Who really understands blockchain?



There has been a lot of buzz about blockchain recently. According to various alleged proptech experts, blockchain technology will enable planning applications to be swiftly and cheaply submitted, approved and filed automatically.


Others have proposed that the Land Registry be replaced with a public blockchain which records the transactions of all titles in a manner that is faster, more efficient and less prone to error than the existing system. The conveyancing process has also been touted as a system ripe for disruption from blockchain technology, jettisoning unnecessary middlemen solicitors, brokers and underwriters.

The late great Nobel Prize-winning physicist Richard Feynman once quipped: “If you think you understand quantum mechanics, you don’t understand quantum mechanics.” However, it would appear that if you think you understand blockchain, you understand blockchain.

I have a confession to make. Despite possessing a degree in computer science, and having followed the development of blockchain technology since 2011, I don’t understand it. However, although I know nothing, most other commentators know even less.

Many confuse blockchain with automated computer code that facilitates secure transactions and storage of digital files and records. This can already be done quickly, cheaply and efficiently with existing computer technology, namely the internet, encrypted databases and secure file transfer protocols. However, for the most part the industry hasn’t even embraced this use of existing tech yet. There is much talk about proptech 3.0, but we haven’t even had 2.0.

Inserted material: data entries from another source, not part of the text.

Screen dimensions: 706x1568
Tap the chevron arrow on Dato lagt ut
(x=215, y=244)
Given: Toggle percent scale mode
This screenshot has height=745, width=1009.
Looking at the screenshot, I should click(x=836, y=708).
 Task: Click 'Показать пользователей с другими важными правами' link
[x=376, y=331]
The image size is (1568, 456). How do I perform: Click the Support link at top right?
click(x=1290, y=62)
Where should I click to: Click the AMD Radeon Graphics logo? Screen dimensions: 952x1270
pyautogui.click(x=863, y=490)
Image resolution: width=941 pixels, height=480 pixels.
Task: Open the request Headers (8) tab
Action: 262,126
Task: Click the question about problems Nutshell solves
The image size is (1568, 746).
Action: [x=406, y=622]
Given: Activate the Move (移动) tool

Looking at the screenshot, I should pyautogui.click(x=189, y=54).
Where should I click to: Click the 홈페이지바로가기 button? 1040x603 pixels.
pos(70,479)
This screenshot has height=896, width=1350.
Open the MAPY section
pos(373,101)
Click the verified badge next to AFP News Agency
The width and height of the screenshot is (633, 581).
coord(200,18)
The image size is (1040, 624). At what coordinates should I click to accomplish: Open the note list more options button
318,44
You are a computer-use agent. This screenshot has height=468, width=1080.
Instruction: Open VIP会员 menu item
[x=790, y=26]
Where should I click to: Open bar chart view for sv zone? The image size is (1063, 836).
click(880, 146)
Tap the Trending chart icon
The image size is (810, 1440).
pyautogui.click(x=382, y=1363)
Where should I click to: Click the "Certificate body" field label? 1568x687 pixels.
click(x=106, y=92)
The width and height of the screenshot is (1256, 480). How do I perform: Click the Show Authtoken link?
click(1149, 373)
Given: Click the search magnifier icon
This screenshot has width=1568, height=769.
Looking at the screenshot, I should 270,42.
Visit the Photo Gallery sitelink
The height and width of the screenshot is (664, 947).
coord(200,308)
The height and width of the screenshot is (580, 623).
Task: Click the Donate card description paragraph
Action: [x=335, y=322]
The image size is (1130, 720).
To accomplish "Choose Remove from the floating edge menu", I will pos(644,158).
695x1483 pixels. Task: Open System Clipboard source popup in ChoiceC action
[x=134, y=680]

If you take one thing away from this blog, it should be the knowledge that blockchains are not inherently fast, efficient or cost effective. They are often slow, resource hungry and very expensive, and necessarily so!

A staggeringly simple description of blockchain is that it is a network of ledgers which hold a record of every transaction that has occurred. Every actor on the network holds a copy of the ledger, and everybody’s ledger must reconcile completely with everybody else’s. Each transaction is verified in a first-past-the-post manner. This is done by a group of actors called “miners”, who, for a fee, use masses of computing power in a perpetual race to confirm transactions before other miners do, thus determining the order.

This has to be a difficult, slow and expensive process in order to disincentivise miners from trying to hijack the network and reconfirm old transactions for selfish reasons. To put it into perspective, the bitcoin blockchain currently undertakes around eight million, trillion calculations per second in order to confirm transactions, the equivalent of 8,000 Googles.

This method eliminates the need for a central authority mediating the network, which has many benefits. However, perhaps an old-school, trusted central authority is better, quicker and far cheaper for many property-related applications?

Chances are you now know more about blockchain than most ‘experts’, which is to say practically nothing.